What you should do:
Each line that contains the word "computer" is to be copied from the records below.

Stored data:

......

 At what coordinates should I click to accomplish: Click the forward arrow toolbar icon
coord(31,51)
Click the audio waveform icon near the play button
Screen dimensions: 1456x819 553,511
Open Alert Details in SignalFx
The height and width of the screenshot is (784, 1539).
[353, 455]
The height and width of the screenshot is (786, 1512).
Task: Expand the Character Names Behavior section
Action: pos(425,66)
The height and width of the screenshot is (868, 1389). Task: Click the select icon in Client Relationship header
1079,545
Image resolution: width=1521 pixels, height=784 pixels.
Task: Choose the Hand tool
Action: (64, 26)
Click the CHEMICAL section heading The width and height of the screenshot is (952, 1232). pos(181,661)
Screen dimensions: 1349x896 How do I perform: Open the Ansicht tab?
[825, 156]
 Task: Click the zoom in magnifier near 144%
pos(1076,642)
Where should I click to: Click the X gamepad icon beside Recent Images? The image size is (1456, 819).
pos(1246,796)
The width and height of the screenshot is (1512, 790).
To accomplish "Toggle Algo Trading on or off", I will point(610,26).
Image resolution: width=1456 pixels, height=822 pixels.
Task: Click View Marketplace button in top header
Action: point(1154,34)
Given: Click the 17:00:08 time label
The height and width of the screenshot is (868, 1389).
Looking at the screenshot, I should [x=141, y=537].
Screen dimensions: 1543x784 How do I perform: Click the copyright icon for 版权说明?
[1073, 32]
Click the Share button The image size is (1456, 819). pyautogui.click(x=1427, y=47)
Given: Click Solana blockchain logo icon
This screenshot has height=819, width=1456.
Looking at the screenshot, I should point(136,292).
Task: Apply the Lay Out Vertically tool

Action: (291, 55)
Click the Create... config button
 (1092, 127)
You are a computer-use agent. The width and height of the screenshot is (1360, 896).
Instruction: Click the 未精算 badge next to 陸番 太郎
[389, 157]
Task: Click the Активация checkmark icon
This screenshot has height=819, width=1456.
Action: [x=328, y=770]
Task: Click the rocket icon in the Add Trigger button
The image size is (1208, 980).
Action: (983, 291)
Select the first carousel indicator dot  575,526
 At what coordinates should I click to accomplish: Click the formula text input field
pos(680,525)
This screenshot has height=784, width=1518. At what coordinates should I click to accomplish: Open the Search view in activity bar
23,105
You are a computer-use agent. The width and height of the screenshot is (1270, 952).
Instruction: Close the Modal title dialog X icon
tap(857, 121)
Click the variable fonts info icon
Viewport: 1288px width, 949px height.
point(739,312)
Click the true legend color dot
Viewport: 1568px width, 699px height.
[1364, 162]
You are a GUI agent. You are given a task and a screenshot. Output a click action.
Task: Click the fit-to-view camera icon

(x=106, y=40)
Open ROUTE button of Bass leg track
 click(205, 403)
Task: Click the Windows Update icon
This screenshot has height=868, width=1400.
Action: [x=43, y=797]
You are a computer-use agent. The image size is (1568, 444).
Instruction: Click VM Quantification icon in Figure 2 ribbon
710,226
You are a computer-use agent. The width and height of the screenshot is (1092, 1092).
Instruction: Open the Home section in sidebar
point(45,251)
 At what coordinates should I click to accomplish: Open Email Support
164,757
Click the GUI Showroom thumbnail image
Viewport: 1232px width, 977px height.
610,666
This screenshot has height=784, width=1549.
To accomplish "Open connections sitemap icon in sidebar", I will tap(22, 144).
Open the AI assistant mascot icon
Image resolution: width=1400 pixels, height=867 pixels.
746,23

......

Result of the exercise:
You are a computer-use agent. The width and height of the screenshot is (1360, 896).
You are a computer-use agent. The width and height of the screenshot is (1270, 952).
You are a computer-use agent. The image size is (1568, 444).
You are a computer-use agent. The width and height of the screenshot is (1092, 1092).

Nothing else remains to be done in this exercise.